Methodological caveats remain consequential. Rural by-employment means census snapshots overstate agricultural specialization in early periods. Women's domestic production is systematically undercounted in most sources, potentially biasing tertiary-sector estimates downward by substantial margins.

Takeaway
Structural change is slower, earlier, and more heterogeneous than textbook narratives suggest. The Industrial Revolution looks less like a rupture and more like the visible acceleration of a long prior reallocation.

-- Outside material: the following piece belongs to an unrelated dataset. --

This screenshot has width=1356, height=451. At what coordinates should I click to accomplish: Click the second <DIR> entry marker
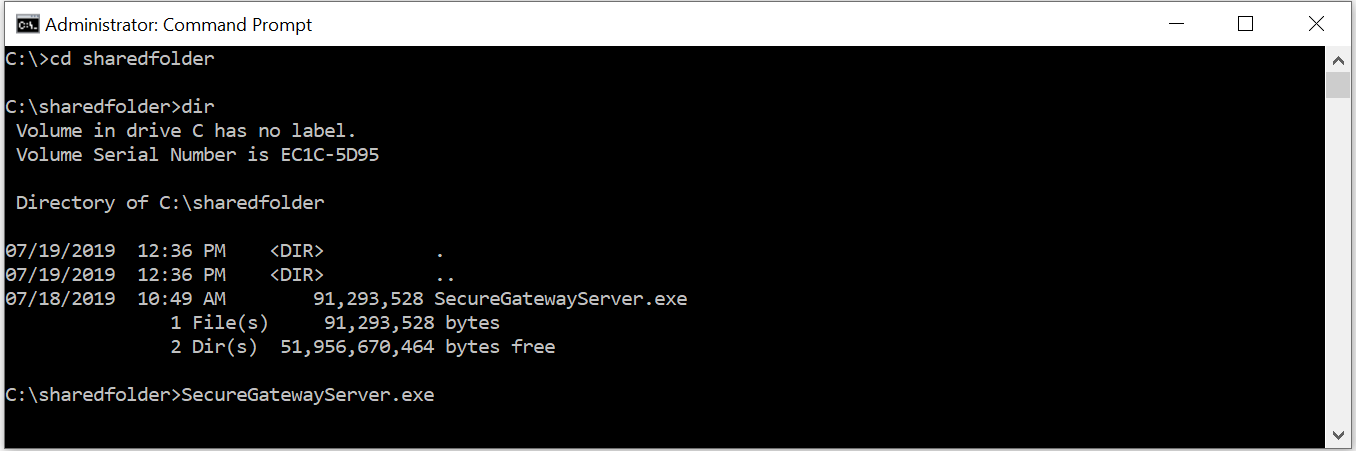point(297,275)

Occupational classification appears on the surface to be clerical infrastructure—a tedious preliminary to the real analysis. In fact, it is where the most consequential interpretive decisions are made. The choice of HISCO over PST, HISCAM over HISCLASS, continuous versus categorical treatment—each shapes what patterns become visible and which remain obscured.

The past two decades have transformed the field. Shared schemes, digitized datasets, and public coding protocols now enable replication and cumulative progress of a kind unavailable to earlier generations of economic historians. The remaining frontiers are substantive: improving coverage of female labor, integrating by-employment, and extending harmonized classifications to non-European contexts where colonial categories distort the record.

For the serious researcher, the methodological posture is straightforward: treat classification as a modeling choice, report sensitivity to alternatives, and remain skeptical of findings that hinge on a single scheme. The numbers speak, but only through the categories we impose on them.